What is required:
Lower down are entries containing pictures. Copy exactly, without those pictures, the lines from the line with "Open chart settings sliders icon" through the line with "Share referral link".

Data in this exercise:

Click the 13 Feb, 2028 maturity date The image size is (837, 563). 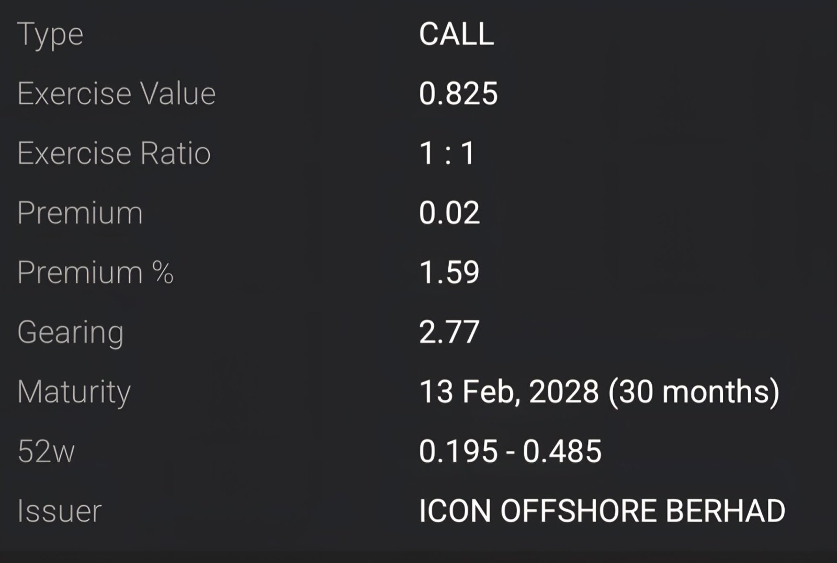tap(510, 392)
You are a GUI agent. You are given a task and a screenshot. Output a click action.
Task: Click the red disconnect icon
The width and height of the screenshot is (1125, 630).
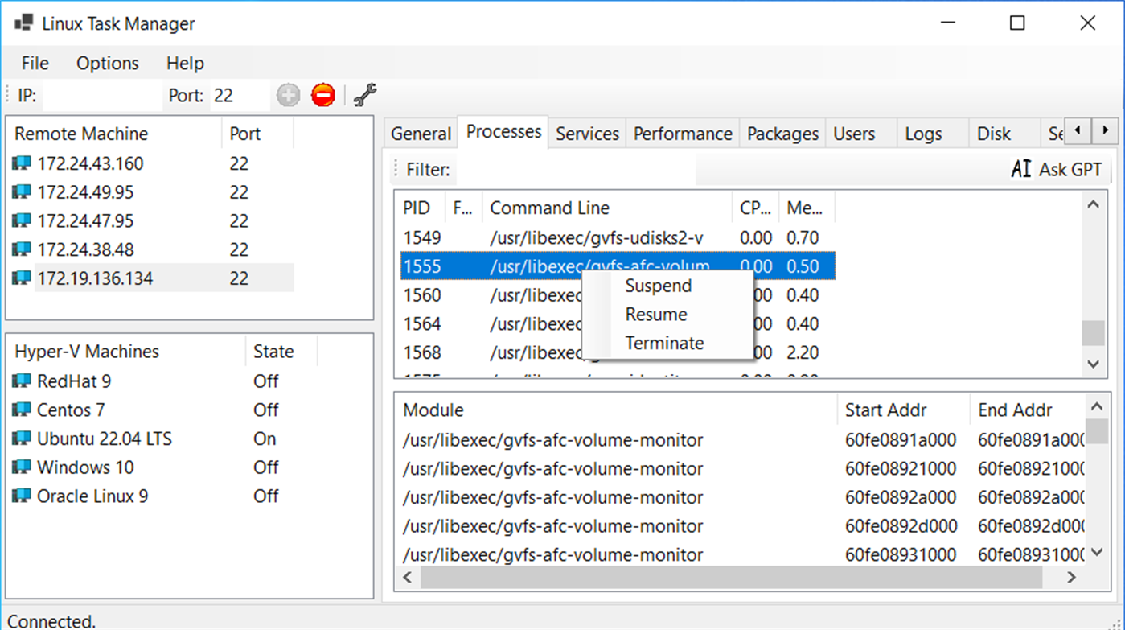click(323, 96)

==

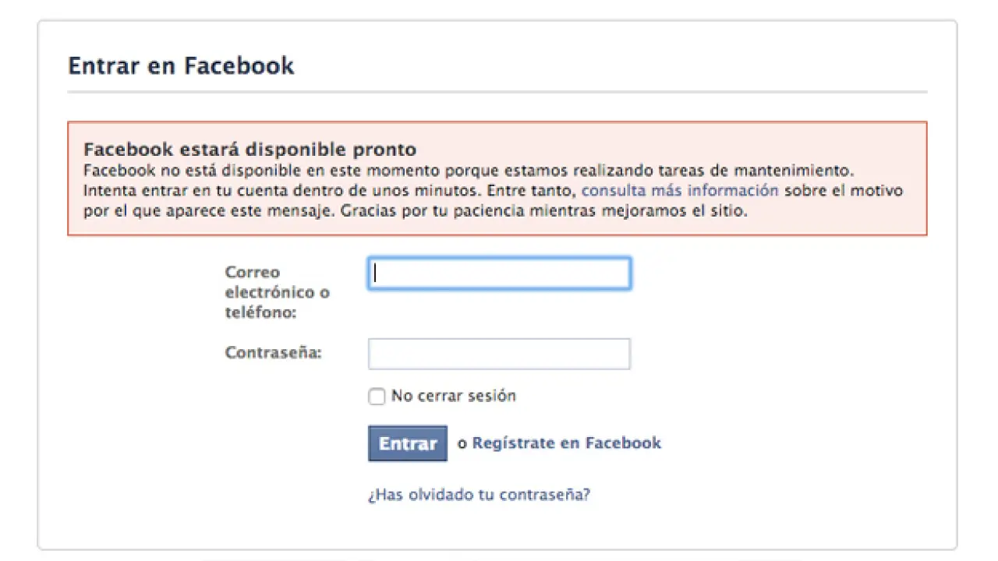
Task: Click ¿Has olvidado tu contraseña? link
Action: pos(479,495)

--

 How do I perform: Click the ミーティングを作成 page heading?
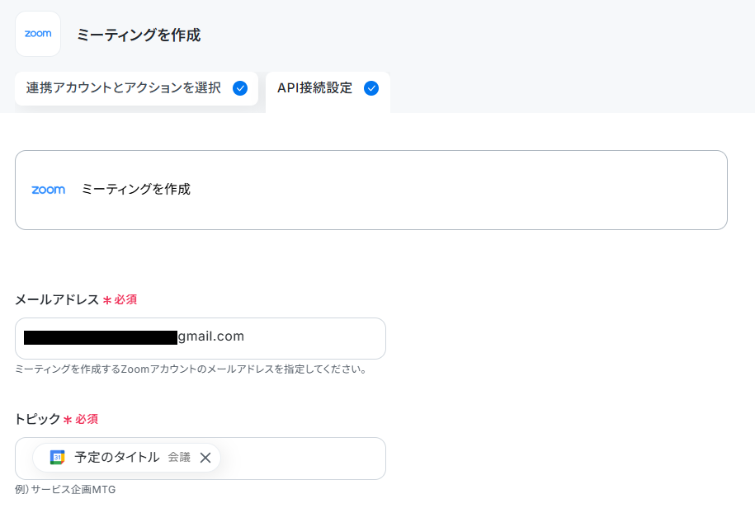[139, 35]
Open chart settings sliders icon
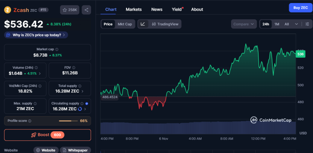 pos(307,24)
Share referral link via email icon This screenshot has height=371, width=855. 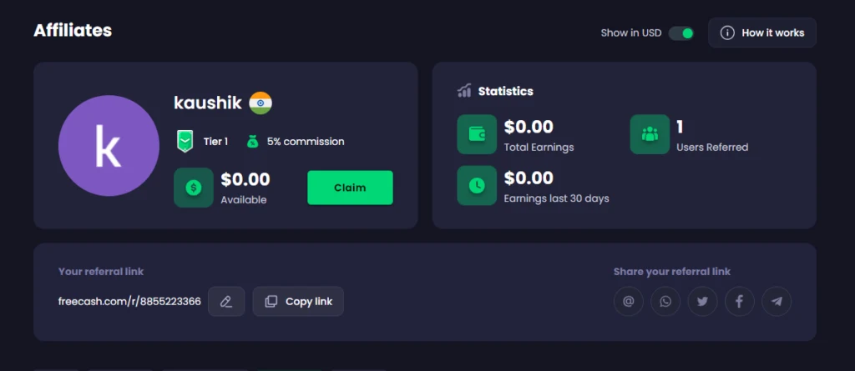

Written solution:
Open chart settings sliders icon
 pos(307,24)
Share referral link via email icon This screenshot has height=371, width=855. 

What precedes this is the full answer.